You don't need any more strong evidence to prove that violence is justified to stop nazis, because there's the 20th century to prove it. Are you ignorant of history to deny it? Do you secretly hate the jews to downplay the unique horror of the holocaust? Are you just unworried because you aren't a minority? Are you uneducated, or unintelligent, not to see what all good people agree is the case? Such is the dominant discourse in Germany, as imposed by the victors of WW2, and you're getting a taste of it now.
Yes, but. Initially, the former Nazis were hard suppressed. Then, they were softly and quietly let back into the normal life. Of course, no openly proclaiming their views allowed ever, but you could be, e.g., ex-Nazi - especially if it's low level position - and hold a government job. Even be a lawyer or a judge. I assume most of them are dead by now, but how ironic would it be if an ex-Nazi judge would imprison a Jew under the censorship laws meant to prevent the recurrence of Nazi atrocities?
This is true, but it makes no difference. The suppression of their views was thorough enought hat whatever secret views they might have held in the back of their minds could not compete with the decidedly un-suppressed leftist tendencies of German society.
But they don't compete. They blend. Her grandpa hated the Jews and she hates the Jews. His grandpa knew the country can be only saved if certain troublesome groups are eliminated and the political debate is curtailed - and he knows the same. It's not a competition, it's an evolution.
Maybe in some hypothetical world, but not in the real one. The secret true-believing nazi who clandestinely influences procedural outcomes from a position he obtained by hiding his power level might have been an observable phenomenon in the early days of the Federal Republic, but not one that secretly handed on his antisemitism to the current generation of woke anti-zionists. I don't believe that this ideological lineage can actually be traced.

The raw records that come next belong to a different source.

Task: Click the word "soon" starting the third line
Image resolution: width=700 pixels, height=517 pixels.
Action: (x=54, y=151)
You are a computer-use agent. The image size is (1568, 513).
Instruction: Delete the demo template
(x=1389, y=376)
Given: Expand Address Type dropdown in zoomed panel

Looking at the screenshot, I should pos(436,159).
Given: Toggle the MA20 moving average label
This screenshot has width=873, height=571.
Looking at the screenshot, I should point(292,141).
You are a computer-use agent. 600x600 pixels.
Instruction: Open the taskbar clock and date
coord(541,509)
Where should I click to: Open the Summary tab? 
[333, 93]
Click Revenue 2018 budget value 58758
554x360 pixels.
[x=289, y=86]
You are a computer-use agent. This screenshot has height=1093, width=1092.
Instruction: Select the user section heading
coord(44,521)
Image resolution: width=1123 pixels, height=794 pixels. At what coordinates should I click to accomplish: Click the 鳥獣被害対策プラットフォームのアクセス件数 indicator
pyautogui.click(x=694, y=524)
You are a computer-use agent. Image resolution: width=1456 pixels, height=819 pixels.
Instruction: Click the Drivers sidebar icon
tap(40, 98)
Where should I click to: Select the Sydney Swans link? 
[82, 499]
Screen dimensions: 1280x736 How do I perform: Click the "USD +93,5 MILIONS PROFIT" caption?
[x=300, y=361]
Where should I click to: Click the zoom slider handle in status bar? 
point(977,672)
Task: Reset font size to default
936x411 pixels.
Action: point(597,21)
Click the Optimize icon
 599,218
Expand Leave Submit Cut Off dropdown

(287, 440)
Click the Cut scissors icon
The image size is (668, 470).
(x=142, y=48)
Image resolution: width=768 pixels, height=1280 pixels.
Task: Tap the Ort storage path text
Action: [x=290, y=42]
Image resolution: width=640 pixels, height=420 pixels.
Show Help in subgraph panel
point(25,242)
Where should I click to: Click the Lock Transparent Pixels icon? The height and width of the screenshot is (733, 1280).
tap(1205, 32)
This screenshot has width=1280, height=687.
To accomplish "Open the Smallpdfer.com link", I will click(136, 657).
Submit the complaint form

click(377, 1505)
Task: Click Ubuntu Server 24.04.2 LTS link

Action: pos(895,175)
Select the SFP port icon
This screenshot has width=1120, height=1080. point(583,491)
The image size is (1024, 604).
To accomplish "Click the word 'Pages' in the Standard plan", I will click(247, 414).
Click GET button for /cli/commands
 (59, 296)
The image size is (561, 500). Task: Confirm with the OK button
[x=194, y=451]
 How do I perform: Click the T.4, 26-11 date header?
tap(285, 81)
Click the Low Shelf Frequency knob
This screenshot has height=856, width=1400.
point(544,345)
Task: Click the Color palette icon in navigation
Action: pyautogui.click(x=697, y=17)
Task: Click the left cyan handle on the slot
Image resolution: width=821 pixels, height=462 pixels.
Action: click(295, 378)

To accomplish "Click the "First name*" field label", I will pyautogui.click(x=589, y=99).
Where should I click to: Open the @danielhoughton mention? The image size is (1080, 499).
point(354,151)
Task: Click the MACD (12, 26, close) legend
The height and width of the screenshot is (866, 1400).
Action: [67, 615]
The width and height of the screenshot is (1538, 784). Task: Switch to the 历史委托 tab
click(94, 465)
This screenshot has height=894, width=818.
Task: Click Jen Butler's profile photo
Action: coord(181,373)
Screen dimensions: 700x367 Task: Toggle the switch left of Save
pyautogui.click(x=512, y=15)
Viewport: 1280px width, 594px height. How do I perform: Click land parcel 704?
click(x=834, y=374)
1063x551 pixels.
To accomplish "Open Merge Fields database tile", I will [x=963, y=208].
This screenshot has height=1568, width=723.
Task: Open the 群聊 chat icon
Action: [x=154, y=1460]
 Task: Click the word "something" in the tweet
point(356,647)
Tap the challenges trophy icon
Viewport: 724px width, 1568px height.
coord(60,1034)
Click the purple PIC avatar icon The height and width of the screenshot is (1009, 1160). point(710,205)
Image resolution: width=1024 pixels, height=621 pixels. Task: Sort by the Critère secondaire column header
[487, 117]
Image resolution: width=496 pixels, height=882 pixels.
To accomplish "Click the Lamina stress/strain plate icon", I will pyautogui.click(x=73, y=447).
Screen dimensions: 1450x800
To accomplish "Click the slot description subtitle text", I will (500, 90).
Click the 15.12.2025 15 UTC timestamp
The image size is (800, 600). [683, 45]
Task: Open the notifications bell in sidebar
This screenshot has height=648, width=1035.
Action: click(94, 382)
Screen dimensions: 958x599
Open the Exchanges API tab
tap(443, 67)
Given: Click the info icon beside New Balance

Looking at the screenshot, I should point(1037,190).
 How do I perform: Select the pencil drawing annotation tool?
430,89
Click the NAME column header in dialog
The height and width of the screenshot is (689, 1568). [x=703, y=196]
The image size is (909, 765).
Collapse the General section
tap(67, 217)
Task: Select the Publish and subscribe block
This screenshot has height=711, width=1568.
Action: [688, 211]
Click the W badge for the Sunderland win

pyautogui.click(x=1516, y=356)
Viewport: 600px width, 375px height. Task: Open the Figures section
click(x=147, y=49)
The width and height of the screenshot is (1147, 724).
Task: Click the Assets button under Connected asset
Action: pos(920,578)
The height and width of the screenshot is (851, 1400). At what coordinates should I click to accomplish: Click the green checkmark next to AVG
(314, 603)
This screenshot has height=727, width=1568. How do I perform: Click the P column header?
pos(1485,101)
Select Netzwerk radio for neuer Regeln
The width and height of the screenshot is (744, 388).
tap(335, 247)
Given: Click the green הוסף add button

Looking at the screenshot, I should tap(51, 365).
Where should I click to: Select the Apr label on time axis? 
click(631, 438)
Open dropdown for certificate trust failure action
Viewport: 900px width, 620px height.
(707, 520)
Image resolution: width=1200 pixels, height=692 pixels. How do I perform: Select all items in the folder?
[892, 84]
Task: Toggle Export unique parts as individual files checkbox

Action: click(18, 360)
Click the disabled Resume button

They are not direct ancestors maybe, but close relatives. Cousins or something like that. The totalitarian mindset is the same, the world model is the same - there's a group of people which is the reason of every evil and must be suppressed by all means necessary. It's true that for the modern Left the inclusion of the Jews into this group is consequential to them being so close to foundations of the Western civilization (which is the real target) that it's impossible to not include them, while for Nazis the Jews were pretty much the sole focus. But looking beyond those surface differences, the ideological skeleton behind it is surprisingly similar. And I don't think this is a coincidence.